New details are starting to appear in Uber’s switch to estimated ride prices in California in the wake of the state’s new gig labor law. According to the Wall Street Journal, Uber drivers now have the freedom to bump up fares as many as five times in 10 percent chunks.
The feature is effectively a bidding platform where the drivers who set the lowest prices get the first customers. Then, depending on supply and demand, other drivers will be paired with riders, as well.
As an example, using Uber’s fare estimator, if someone wanted to take an Uber from the San Francisco Marriott Fisherman's Wharf to the San Francisco Museum of Modern Art, they would normally pay a “pool” price of $11.85. Now, with the fare cap lifted, a driver could ask as much as $59.25.
Uber is keeping the rollout of this initiative small and regional to start to make sure it gets things right and things don’t get testy between drivers. For the moment, the trial run includes drivers running airport routes in Palm Springs, Sacramento, and Santa Barbara. If and when all the kinks get worked out, the company will likely expand to Los Angeles, San Diego, and San Francisco.
More transparency, too
Uber’s refreshed California setup also has come with a couple of other additions, including the following:
Drivers will be given more detailed information up front, including travel time, distance, estimated fare, and final destination.
Drivers can outright reject a ride without suffering any penalties.
Instead of an exact price, riders will see a range of prices instead, which will take into account hard-to-predetermine elements like the time it will take to complete the trip.
Passengers who favor certain drivers will also be able to note them as “favorites” so they can request them again in the future.
The beginning of the end?
Gig economy companies have come under scrutiny in the last year, and a lot of their mojo and freedom to do whatever they please has been taken away.
California’s new gig law (AB5) is a prime example of that, moving gig’ers from contract status to employee status and telling companies like Uber that they’re no longer going to reap the benefits of contract labor while leaving laborers with close to nothing in benefits or other typical employee perks.
Does this mean an end to Uber as we know it? Hard to tell. What’s not hard to tell is that more changes are likely on the way. Whether those changes are manifested in mergers or cries of “Uncle,” regulators are watching the Ubers of the world like a hawk.
Uber may be its own undoing. It’s still unprofitable after 10 years and burning through money as fast as it can lay hands on it.
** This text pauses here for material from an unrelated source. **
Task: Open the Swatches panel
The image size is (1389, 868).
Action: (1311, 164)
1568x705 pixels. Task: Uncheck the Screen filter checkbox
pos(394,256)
Despite its innovative approach to getting from point A to point B, the company still fails to produce black ink for its investors.
“While Uber is a disruptive company, it’s a terrible business… and its stock is a horrendous investment,” writes Forbes’ Stephen McBride. “You don’t need a master’s degree in business to understand this…Every business has to eventually make more money than it spends. Period. Yes, you can sacrifice profit to win customers at the beginning… but eventually you have to make money to cover your expenses and reward investors.”